President Barack Obama’s ambiguous policy on natural gas is creating serious problems for the energy market, says Jack Gerard, president of the American Petroleum Institute.
“Unfortunately, the president has about 10 agencies that are looking to regulate natural gas production, and that is sending the industry a mixed message,” he writes on
Politico.
“The uncertainty over what the rules of the game will be over the next four years is having a chilling effect on the market. The president can send a positive signal by demonstrating early on that his expressed interest in increased natural gas production was more than election-year rhetoric.”
Whether Obama’s deeds match his words will determine what impact he has on gasoline and electricity prices, Gerard says.

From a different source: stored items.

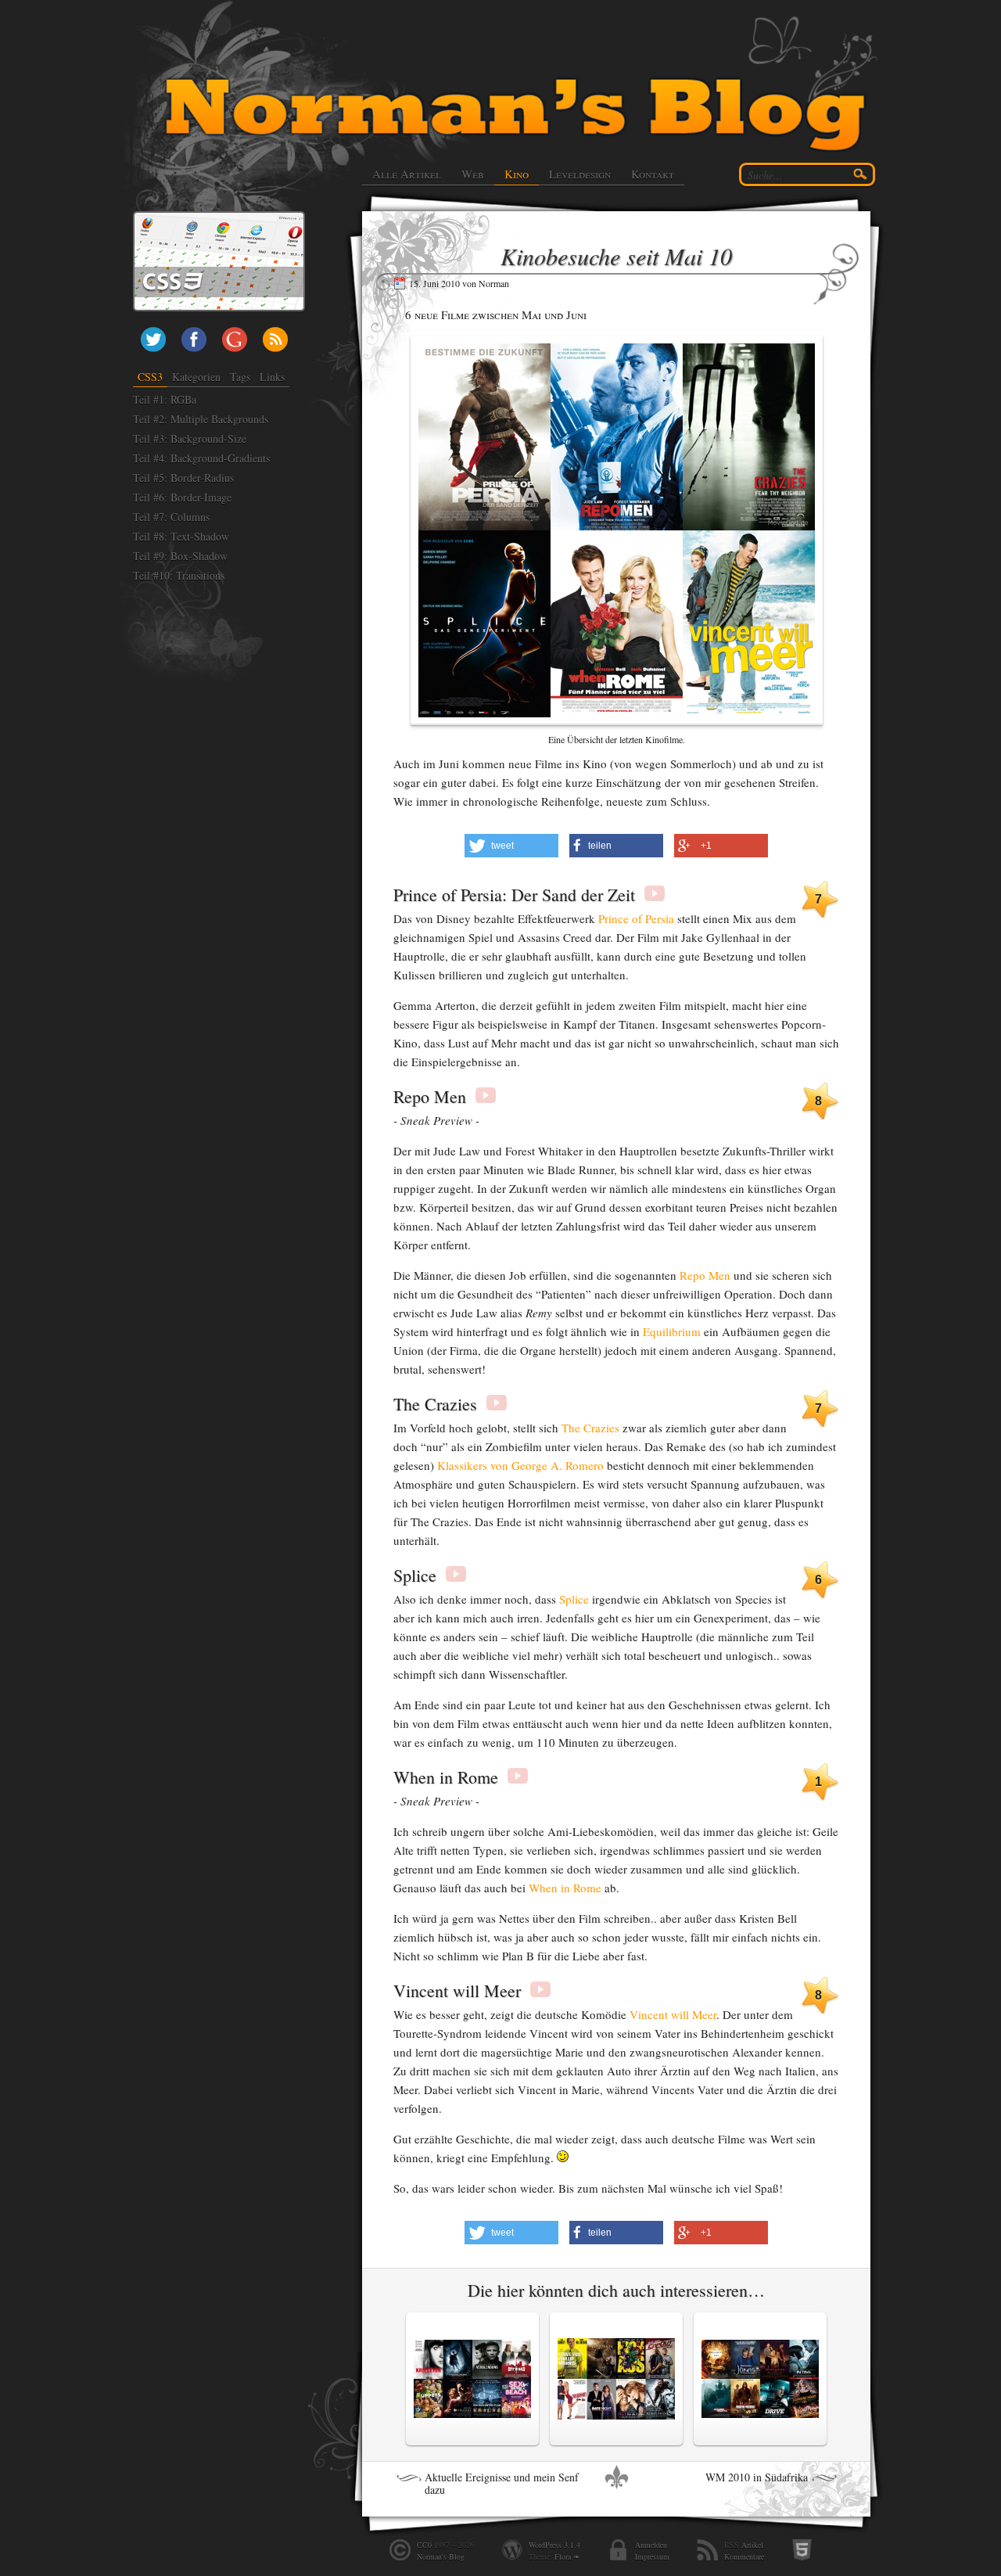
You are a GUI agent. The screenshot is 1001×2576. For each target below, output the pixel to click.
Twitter (153, 339)
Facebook (193, 339)
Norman (494, 283)
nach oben (616, 2477)
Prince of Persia (636, 918)
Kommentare (744, 2556)
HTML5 (802, 2549)
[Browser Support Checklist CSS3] (219, 220)
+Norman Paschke (234, 339)
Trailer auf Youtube (655, 893)
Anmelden (651, 2544)
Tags (240, 376)
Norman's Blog (441, 2556)
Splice (574, 1599)
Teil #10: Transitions (178, 575)
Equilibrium (672, 1331)
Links (272, 376)
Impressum (652, 2556)
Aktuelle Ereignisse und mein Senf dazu (502, 2483)
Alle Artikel (406, 173)
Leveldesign (580, 173)
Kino (516, 173)
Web (472, 173)
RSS (275, 339)
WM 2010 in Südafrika (756, 2477)
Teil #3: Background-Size (189, 438)
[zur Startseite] (520, 86)
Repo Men (705, 1275)
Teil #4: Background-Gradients (201, 458)
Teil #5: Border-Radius (183, 477)
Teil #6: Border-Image (182, 497)
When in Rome (565, 1887)
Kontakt (652, 173)
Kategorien (196, 376)
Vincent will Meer (673, 2014)
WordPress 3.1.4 (554, 2544)
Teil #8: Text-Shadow (181, 536)
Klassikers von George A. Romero (520, 1465)
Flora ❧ (566, 2556)
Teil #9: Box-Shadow (180, 555)
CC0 (424, 2544)
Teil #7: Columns (171, 516)
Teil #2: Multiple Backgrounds (200, 418)
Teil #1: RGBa (164, 399)
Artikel (752, 2544)
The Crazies (590, 1427)
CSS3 (150, 376)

“The price of gasoline is a pure function of supply and demand. The more [crude oil] we refine, produce, and market, the lower the price goes.” The issue is producing at home rather than importing from abroad, Gerard says.
Gasoline prices now average $3.44 nationally, up from about $1.80 when Obama took office in January 2009.
As for electricity, the tremendous increase in domestic natural gas production has pushed down prices, he says.
“For the first time, the U.S. is the largest producer of natural gas in the world, saving consumers an average of $500 million each day. This is a big deal for both consumers and the environment, and it will be up to the president to harness this opportunity.”